Addendum to Teens are dumb

I have decided, in light of other videos coming out showing more of what happened in DC with the Covington teens and the indigenous man, that I will go through what I wrote earlier and see how I feel now.

1. Teens are dumb

This still holds true. A group of teen boys is, in my opinion, way too immature to take to a Right to Life rally. Boys' brains mature even slower than girls, and when there are a bunch of teen boys, that is just a vat of hormones and poor judgment.

Some people have said the boys were chanting in solidarity, but if you have spent any time around teens, you might have paid attention to the sidelong looks some of them gave each other. Those sidelong glances say a lot. To me, they say, "I feel stupid, and I don't know how to act." They did not say, "I stand in solidarity with this indigenous man because I have a respect for his age and his experience."

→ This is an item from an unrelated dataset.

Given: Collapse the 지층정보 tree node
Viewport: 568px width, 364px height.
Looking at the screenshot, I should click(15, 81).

2. Students who do not attend school with a diverse population often have "ideas" about their superiority.

This holds true, which I say from personal experience. I cannot guarantee that it applies to the Covington kids, and I'm not a betting person, but I'm gonna go with my hunch.

3. If you're wearing a MAGA hat, chances are you subscribe to some of the beliefs about how things used to be (read as "When white people had all the power, all the time").

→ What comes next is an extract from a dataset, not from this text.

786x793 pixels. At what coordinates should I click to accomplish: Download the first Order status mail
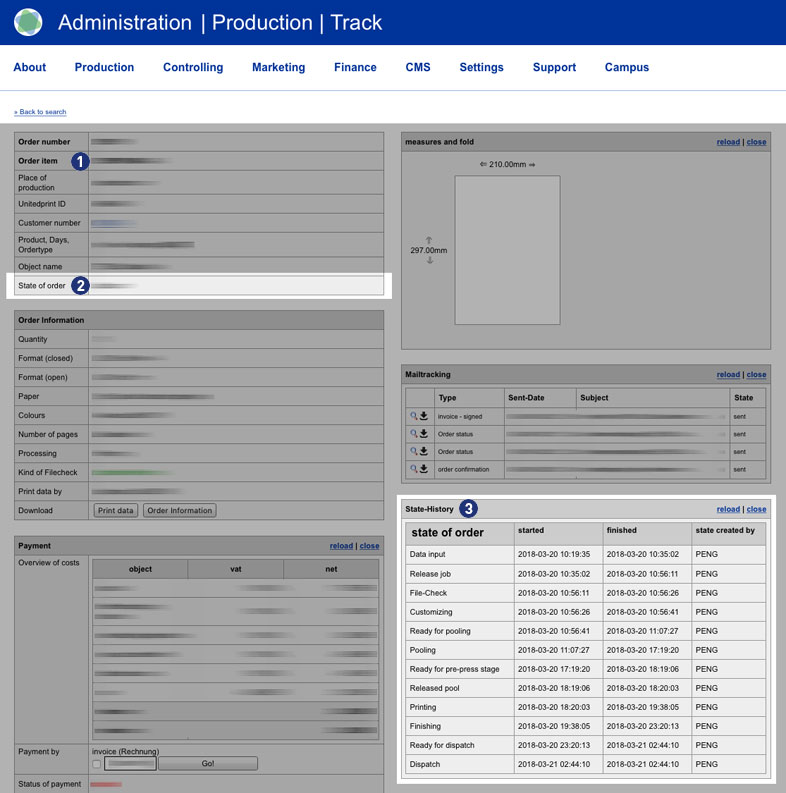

I do not like to or want to blame the victim, but anyone with an ounce of sense should be aware that wearing a hat to a rally in DC that concerns a hotly debated constitutional right and happens during a tense government shutdown, is going to be putting oneself in a potentially tense situation. If you do not understand this, you should not attend such a rally at all (hat or no).

You have a right to wear whatever you want wherever you want, but people also have the right to think certain things of you if you wear such apparel. Women deal with this garbage all the time. Welcome to our world, boys.

4. If you're an adult who is taking teens with unformed pre-frontal cortexes to a march in DC, you may want to discuss these things IN ADVANCE and urge them not to wear such accessories that will make them targets in a politically-charged atmosphere.

I stand by this. I put this squarely on the chaperones. I would have instructed students to not wear those hats. Wear them on the bus. Wear them in the hotel. Do not wear them on the Mall.

5. If you're an adult taking teens with unformed pre-frontal cortexes to a march in DC that is supposed to be about respecting LIFE, you may want to consider all forms of life in the respect equation. Not just white, fetal life.

And this includes the asshats who are voicing their own loud sentiments that you might find abhorrent. Just because a person is yelling crazy sh*t at you doesn't mean you have to respond in kind. Ignore them.

6. If you're an adult taking teens with unformed pre-frontal cortexes to a march in DC, you may want to think about and discuss how much recording of events happens at these events and that there is this the possibility that acting foolish will get you a lifetime of notoriety on social media.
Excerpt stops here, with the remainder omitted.